> -----Original Message-----
> From: Kevin Traynor [mailto:[email protected]]
> Sent: Friday, January 26, 2018 3:48 PM
> To: Ilya Maximets <[email protected]>; Stokes, Ian
> <[email protected]>; [email protected]
> Cc: Flavio Leitner <[email protected]>; Loftus, Ciara
> <[email protected]>; Kavanagh, Mark B <[email protected]>;
> Jan Scheurich ([email protected]) <[email protected]>;
> Ben Pfaff ([email protected]) <[email protected]>; [email protected]; Venkatesan
> Pradeep <[email protected]>
> Subject: Re: Mempool issue for OVS 2.9
>
> hOn 01/26/2018 03:16 PM, Ilya Maximets wrote:
> > On 26.01.2018 15:00, Stokes, Ian wrote:
> >> Hi All,
> >>
> >> Recently an issue was raised regarding the move from a single shared
> mempool model that was in place up to OVS 2.8, to a mempool per port model
> introduced in 2.9.
> >>
> >> https://mail.openvswitch.org/pipermail/ovs-discuss/2018-January/04602
> >> 1.html
> >>
> >> The per port mempool model was introduced in September 5th with commit
> d555d9bded to allow fine grain control on a per port case of memory usage.
> >>
> >> In the 'common/shared mempool' model, ports sharing a similar MTU would
> all share the same buffer mempool (e.g. the most common example of this
> being that all ports are by default created with a 1500B MTU, and as such
> share the same mbuf mempool).
> >>
> >> This approach had some drawbacks however. For example, with the shared
> memory pool model a user could exhaust the shared memory pool (for
> instance by requesting a large number of RXQs for a port), this would
> cause the vSwitch to crash as any remaining ports would not have the
> required memory to function. This bug was discovered and reported to the
> community in late 2016 https://mail.openvswitch.org/pipermail/ovs-
> discuss/2016-September/042560.html.
> >>
> >> The per port mempool patch aimed to avoid such issues by allocating a
> separate buffer mempool to each port.
> >>
> >> An issue has been flagged on ovs-discuss, whereby memory dimensions
> provided for a given number of ports on OvS 2.6-2.8 may be insufficient to
> support the same number of ports in OvS 2.9, on account of the per-port
> mempool model without re-dimensioning extra memory. The effect of this is
> use case dependent (number of ports, RXQs, MTU settings, number of PMDs
> etc.) The previous 'common-pool' model was rudimentary in estimating the
> mempool size and was marked as something that was to be improved upon. The
> memory allocation calculation for per port model was modified to take the
> possible configuration factors mentioned into account.
> >>
> >> It's unfortunate that this came to light so close to the release code
> freeze - but better late than never as it is a valid problem to be
> resolved.
> >>
> >> I wanted to highlight some options to the community as I don't think
> the next steps should be taken in isolation due to the impact this feature
> has.
> >>
> >> There are a number of possibilities for the 2.9 release.
> >>
> >> (i) Revert the mempool per port patches and return to the shared
> mempool model. There are a number of features and refactoring in place on
> top of the change so this will not be a simple revert. I'm investigating
> what exactly is involved with this currently.
> >
> > This looks like a bad thing to do. Shared memory pools has their own
> > issues and hides the real memory usage by each port. Also, reverting
> > seems almost impossible, we'll have to re-implement it from scratch.

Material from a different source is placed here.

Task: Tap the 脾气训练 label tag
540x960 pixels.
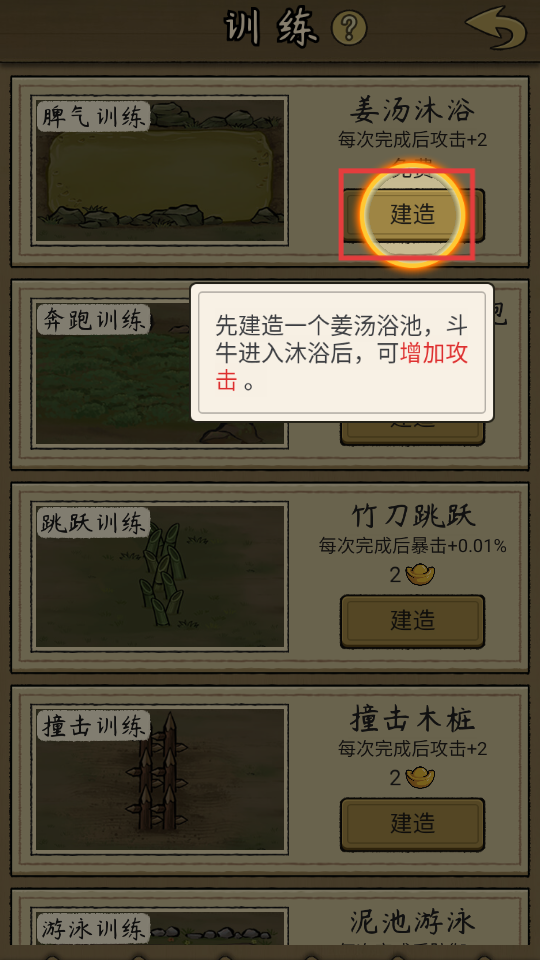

I would agree, reverting isn’t as straight forward an option due to the amount
of commits that were introduced in relation to the per port mempool feature
over time(listed below for completeness).

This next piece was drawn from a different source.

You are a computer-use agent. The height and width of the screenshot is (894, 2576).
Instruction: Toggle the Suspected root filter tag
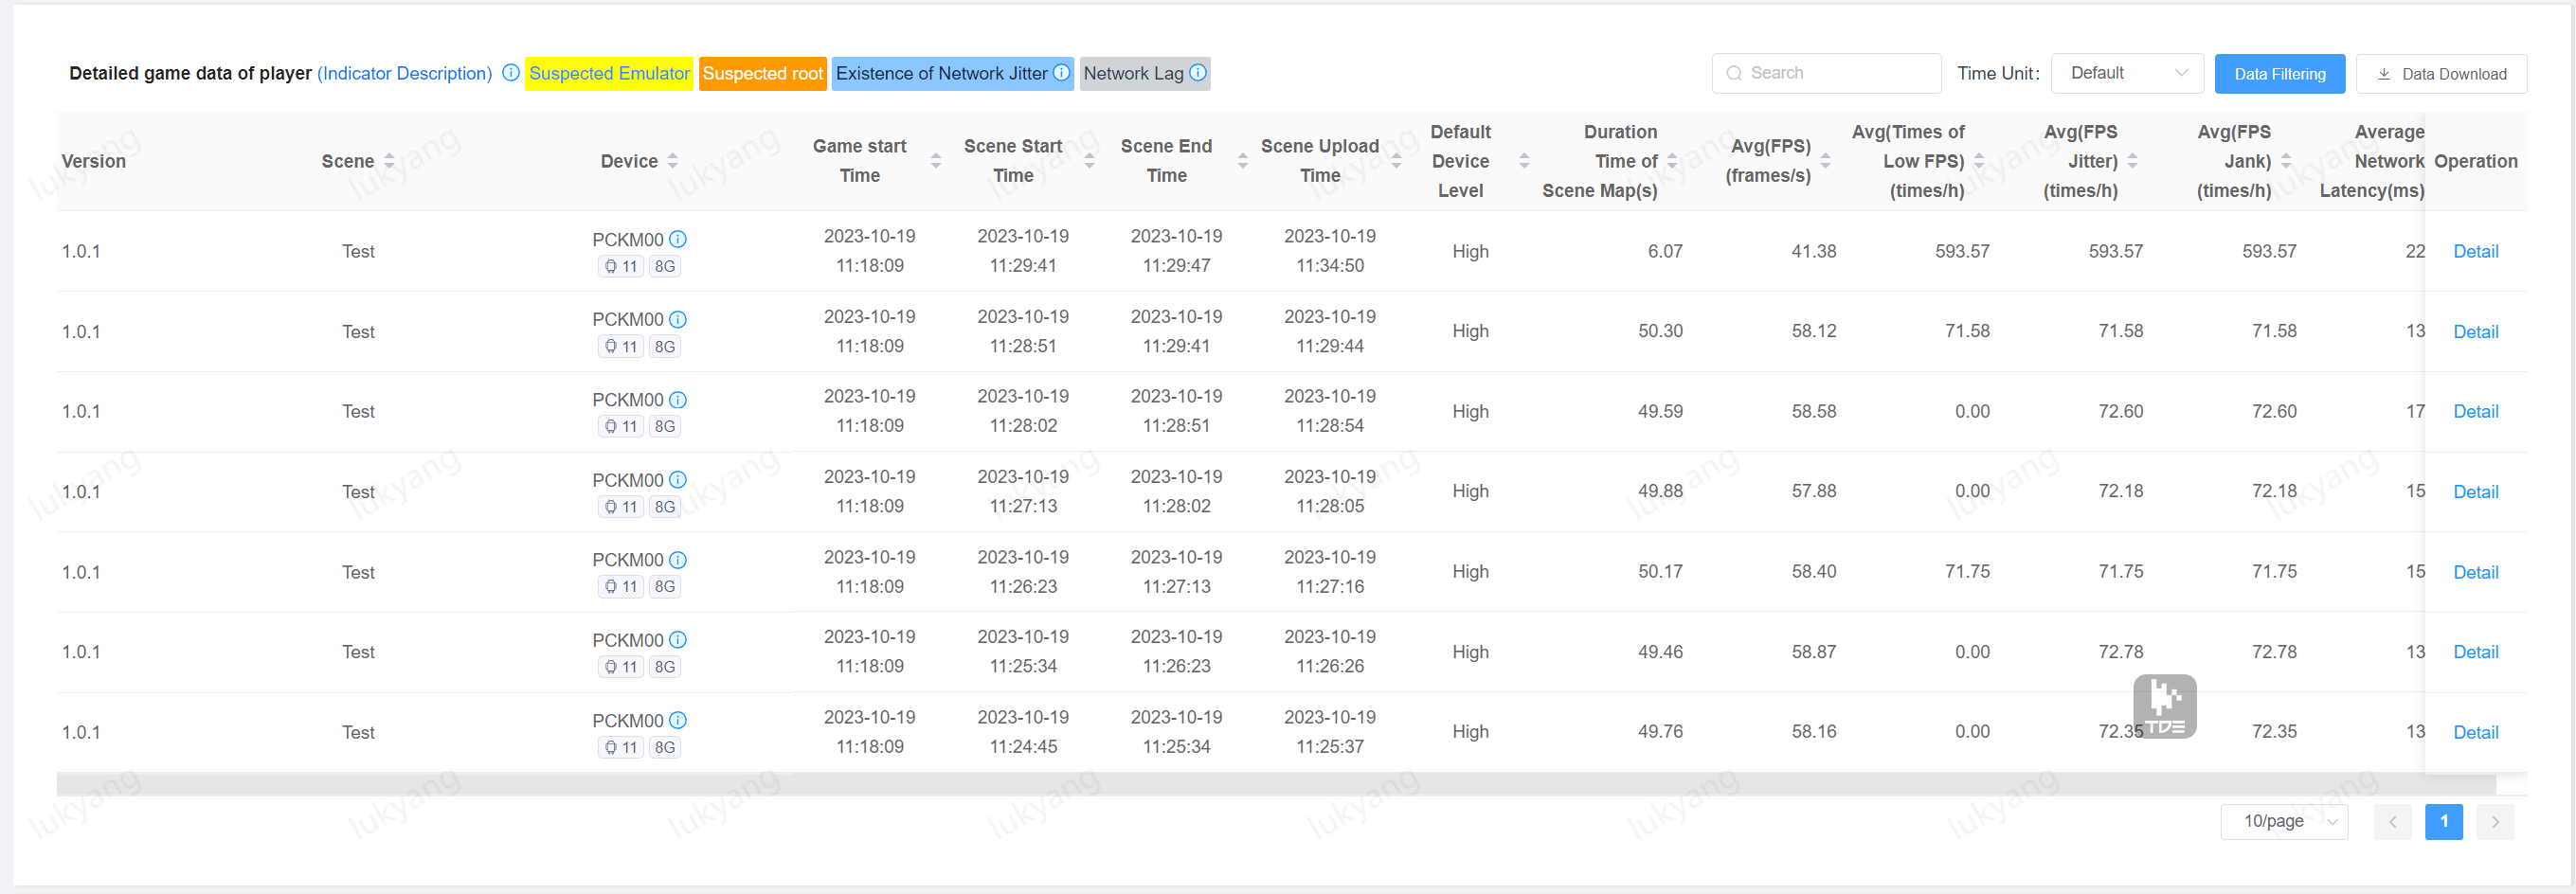pyautogui.click(x=762, y=73)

netdev-dpdk: Create separate memory pool for each port: d555d9b
netdev-dpdk: fix management of pre-existing mempools:b6b26021d
netdev-dpdk: Fix mempool names to reflect socket id: f06546a
netdev-dpdk: skip init for existing mempools: 837c176
netdev-dpdk: manage failure in mempool name creation: 65056fd
netdev-dpdk: Reword mp_size as n_mbufs: ad9b5b9
netdev-dpdk: Rename dpdk_mp_put as dpdk_mp_free: a08a115
netdev-dpdk: Fix mp_name leak on snprintf failure: ec6edc8
netdev-dpdk: Fix dpdk_mp leak in case of EEXIST: 173ef76
netdev-dpdk: Factor out struct dpdk_mp: 24e78f9
netdev-dpdk: Remove unused MAX_NB_MBUF: bc57ed9
netdev-dpdk: Fix mempool creation with large MTU: af5b0da
netdev-dpdk: Add debug appctl to get mempool information: be48173
Although a lot of these are fixes/formatting, we would have to introduce a new
series and re-introduce shared model by removing the per port specifics. This
will require extensive testing also.
Functionality such as the mempool debug tool would also be impacted as well
(I'm not sure how valuable it would be for 1 shared mempool).
I can look at putting an RFC for this together so as to keep the option on the
table if it's preferred within the 2.9 time window.

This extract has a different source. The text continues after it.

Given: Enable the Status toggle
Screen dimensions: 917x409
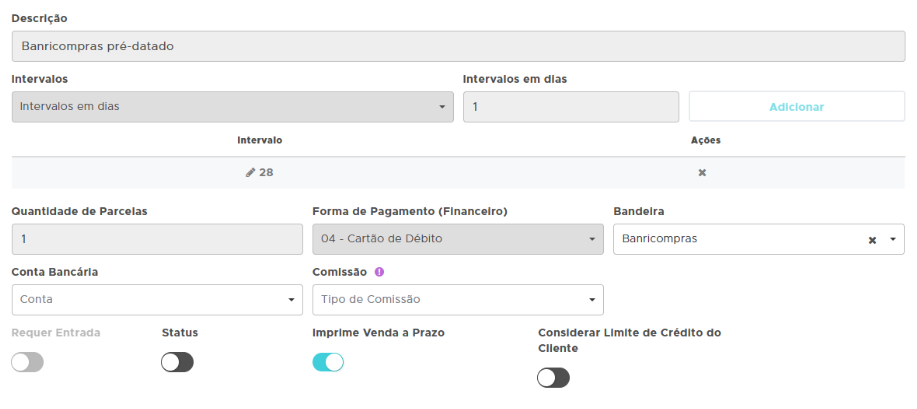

> >>> (ii) Leave the per port mempool implementation as is, flag to users
> that memory requirements have increased. Extra memory may have to be
> provided on a per use case basis.
> >
> > That's a good point. I prefer this option if possible.
>
> With 4 pmds and 4 rxqs per port a user would only be able to add 7 ports
> per socket now. 9 ports if 1 Rxq. Of course a user may have some headroom
> in the memory they have allocated but that can't be assumed. It will
> surely mean some users setup will not work after upgrade - then they will
> have to debug why.
>
> If we just reduce the MIN_NB_MBUF to 8192, it would make it 10 ports/4
> rxqs, or 13 ports/1 rxqs without additional memory. It still gives 24K/18K
> buffers per port.
>
> What do you think?
This is similar to the RFC you submitted I think.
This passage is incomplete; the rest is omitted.